My first memory of my new tropical life was of how hot the sand was. I was deeply ungrateful and resented the hot white sand obstructing my journey to the inviting sea. We’d just moved from the Pacific Northwest (not far from where Debbie Macomber set her famous Cedar Grove series) and we were not accustomed to Hawaiian heat. I recall us being very ungrateful for our transfer…right up until we discovered snorkelling. It was like swimming in an aquarium! I vividly remember discovering that coconuts didn’t grow as the brown-shelled things my father used to bring home from tour (we’d all troop down to the basement and watch as he put it in the vice to drill three holes in to drain the coconut water and we’d all get an equally divvied portion. SO EXOTIC!). Coconuts, I learnt, grew in huge green husks. My mother had a little pot of white paint and would paint the addresses of friends back home and post the entire thing (with stamps on) back to the Mainland. We had a ukulele. I took one day’s worth of hulu classes before showing a lack of commitment (the tap dance was next door and that looked much more exciting). I learnt how to take naps on tatami mats, build huge sandcastles before the tide came in and filled the moat and make leis, the honey sweet scent of which I can remember to this day. We used to play in the tropical rainstorms (pretty much daily), whooshing down the slide into the red mud puddles. My mum would make my sister, brother and I stand in a line and hose us off before we were allowed back in the house. It was a pretty idyllic place to be a kid and, by the time we were transferred back to the Pacific Northwest, we thought our new home was freezing and pined for the bath warm waters of Polynesia.
I didn’t go back for a few years bar a couple of layovers at the Honolulu Airport en route to Australia (I became an avid traveller in the wake of my father’s retirement). Then I got to return with my (now former) job as an entertainment reporter when we were sent across to interview Ben Affleck and co for that year’s summer blockbuster, Pearl Harbour…on the deck of an aircraft carrier! It was amazing. And we got to stay at the Royal Hawaiian which was very fancy and came complete with a good old fashioned pig roast at a luau.
The next and last time I flew in was with my new(ish) Scottish husband for our belated honeymoon. For a number of reasons we weren’t able to honeymoon directly after our wedding, so when, three years later, a friend offered us use of their beach house in a less populous part of Hawaii we jumped at the chance. We couldn’t rent a Corvette like Magnum PI, much to my husband’s disappointment, but we did rent a canary yellow Harley Davidson. We revisted all of the old haunts I could think of, Hanama Bay where I’d learnt to swim was now a national park and we swam with turtles just a few feet from the shore.

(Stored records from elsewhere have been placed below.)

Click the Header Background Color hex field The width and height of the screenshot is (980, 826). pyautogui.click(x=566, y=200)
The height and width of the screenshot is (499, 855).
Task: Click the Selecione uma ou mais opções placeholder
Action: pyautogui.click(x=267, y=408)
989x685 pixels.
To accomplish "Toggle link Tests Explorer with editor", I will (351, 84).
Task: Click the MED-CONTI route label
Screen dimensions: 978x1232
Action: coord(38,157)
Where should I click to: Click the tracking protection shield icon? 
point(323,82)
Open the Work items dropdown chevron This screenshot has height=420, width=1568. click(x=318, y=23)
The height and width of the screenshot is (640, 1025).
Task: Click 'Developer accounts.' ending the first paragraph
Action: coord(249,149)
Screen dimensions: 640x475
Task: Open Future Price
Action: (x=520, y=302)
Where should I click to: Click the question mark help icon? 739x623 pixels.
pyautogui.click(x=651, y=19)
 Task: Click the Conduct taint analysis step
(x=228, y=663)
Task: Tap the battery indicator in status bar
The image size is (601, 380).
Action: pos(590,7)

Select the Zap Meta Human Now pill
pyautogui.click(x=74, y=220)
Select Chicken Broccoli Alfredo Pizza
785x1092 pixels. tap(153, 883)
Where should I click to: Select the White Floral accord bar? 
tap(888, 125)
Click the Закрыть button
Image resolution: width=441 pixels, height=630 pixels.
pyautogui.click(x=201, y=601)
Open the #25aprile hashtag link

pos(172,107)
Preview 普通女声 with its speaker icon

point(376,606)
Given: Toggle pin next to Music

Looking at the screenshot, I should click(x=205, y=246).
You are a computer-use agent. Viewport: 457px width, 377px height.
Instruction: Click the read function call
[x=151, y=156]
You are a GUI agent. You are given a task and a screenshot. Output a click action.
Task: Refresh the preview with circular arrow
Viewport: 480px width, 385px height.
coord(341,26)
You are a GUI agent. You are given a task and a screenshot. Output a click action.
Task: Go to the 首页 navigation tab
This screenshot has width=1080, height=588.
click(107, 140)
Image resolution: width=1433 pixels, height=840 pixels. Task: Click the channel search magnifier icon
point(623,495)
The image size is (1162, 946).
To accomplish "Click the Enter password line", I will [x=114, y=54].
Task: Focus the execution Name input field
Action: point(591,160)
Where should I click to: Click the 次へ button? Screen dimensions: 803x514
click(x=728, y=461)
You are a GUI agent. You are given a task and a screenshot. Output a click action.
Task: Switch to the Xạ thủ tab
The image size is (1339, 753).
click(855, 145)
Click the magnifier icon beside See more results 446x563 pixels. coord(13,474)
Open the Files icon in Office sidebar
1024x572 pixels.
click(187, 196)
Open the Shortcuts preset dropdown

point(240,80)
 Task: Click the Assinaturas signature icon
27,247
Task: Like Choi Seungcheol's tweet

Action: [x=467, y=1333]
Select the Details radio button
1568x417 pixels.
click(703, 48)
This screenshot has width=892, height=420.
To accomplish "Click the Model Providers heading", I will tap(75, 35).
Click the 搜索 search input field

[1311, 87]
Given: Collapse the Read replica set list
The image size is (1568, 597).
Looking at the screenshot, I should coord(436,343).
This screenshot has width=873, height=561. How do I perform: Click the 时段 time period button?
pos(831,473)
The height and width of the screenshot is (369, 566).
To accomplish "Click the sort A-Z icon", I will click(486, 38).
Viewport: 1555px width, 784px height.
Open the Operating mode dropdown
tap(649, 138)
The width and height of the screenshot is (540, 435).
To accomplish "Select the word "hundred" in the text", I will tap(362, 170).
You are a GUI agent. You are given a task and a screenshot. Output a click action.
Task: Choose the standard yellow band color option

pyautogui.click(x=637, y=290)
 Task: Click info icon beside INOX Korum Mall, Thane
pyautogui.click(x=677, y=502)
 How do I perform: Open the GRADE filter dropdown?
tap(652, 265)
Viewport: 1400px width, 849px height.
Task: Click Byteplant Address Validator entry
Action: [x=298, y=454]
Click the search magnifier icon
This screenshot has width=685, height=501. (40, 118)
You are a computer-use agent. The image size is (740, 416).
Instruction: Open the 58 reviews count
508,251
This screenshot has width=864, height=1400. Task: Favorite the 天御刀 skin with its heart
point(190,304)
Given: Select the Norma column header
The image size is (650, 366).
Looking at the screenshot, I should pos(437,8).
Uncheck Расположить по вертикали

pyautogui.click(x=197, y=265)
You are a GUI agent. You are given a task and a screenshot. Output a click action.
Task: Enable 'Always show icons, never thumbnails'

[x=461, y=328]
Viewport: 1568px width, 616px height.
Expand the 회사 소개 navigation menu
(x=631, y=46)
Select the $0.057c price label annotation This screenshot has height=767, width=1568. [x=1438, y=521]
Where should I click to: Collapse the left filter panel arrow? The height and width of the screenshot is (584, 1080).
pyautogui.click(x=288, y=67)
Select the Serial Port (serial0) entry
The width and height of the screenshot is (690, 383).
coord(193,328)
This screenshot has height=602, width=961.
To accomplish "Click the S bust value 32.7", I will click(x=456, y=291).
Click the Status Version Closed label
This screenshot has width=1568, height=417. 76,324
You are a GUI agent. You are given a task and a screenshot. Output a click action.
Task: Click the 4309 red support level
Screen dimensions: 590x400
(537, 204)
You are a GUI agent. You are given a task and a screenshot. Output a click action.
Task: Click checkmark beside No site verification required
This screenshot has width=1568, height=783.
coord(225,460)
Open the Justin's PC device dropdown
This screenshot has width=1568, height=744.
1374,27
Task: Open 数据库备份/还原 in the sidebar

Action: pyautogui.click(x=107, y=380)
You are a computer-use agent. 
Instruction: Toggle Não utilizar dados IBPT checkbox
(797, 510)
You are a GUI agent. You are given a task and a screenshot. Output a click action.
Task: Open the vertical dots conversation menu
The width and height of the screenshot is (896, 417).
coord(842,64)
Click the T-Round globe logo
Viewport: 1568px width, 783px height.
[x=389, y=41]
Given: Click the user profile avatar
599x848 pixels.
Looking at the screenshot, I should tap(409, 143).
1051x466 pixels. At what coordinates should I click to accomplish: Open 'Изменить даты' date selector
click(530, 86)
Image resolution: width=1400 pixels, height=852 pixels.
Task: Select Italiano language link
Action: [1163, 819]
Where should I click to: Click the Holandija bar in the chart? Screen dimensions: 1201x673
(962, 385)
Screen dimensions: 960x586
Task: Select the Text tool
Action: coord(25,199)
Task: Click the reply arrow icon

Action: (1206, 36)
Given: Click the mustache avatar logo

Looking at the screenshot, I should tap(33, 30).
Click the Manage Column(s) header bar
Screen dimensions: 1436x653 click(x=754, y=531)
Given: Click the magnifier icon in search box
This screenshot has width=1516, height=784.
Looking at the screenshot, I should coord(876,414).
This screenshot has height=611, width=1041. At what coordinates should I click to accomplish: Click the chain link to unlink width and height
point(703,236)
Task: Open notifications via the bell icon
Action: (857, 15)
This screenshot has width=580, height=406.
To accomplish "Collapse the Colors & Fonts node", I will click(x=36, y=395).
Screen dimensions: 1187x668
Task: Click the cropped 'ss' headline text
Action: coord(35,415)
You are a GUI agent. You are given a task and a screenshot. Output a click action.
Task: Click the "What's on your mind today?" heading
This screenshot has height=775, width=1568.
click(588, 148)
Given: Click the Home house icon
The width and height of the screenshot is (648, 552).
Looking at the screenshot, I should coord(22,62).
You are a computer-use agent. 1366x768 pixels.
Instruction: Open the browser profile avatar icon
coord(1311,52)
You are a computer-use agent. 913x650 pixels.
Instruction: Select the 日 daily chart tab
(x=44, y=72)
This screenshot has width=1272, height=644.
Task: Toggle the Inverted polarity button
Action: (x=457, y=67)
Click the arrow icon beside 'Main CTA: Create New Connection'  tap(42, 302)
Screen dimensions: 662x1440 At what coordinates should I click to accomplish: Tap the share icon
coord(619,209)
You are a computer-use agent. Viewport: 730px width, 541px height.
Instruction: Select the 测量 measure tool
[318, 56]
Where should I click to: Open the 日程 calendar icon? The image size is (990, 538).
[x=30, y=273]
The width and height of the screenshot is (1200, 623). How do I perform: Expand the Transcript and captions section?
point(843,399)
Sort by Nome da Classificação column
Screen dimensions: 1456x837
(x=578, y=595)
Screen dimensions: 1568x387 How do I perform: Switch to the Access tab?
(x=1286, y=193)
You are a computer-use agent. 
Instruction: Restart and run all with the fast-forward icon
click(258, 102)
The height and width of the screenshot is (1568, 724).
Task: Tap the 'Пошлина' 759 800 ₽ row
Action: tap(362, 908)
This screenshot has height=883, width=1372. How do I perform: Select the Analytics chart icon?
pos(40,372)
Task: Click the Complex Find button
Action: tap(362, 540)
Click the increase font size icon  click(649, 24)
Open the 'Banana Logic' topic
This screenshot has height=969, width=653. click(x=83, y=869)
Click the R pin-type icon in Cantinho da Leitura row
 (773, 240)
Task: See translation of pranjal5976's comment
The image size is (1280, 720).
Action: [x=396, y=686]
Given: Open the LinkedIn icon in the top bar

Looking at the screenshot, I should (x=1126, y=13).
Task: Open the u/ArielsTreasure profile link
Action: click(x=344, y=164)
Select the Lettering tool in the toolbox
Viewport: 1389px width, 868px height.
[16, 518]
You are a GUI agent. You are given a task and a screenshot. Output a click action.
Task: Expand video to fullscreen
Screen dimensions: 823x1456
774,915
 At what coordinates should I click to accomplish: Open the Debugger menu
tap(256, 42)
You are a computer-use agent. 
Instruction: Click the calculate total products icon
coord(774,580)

The huge seaside farms that sold amazing on-the-spot rice and shrimp with teriyaki or garlic. Riding quad bikes where the dinosaurs chased Jeff Goldblum and Lara Dern and countless others. It was amazing. It’s one of my special spots that I’m sure everyone has and, as such, writing this story – Lulu and Zach’s admittedly very different story – was a joy. I hope you find it as exhilarating a journey to an HEA as I did. And…as the Hawaiians say when they’re either coming or going….ALOHA!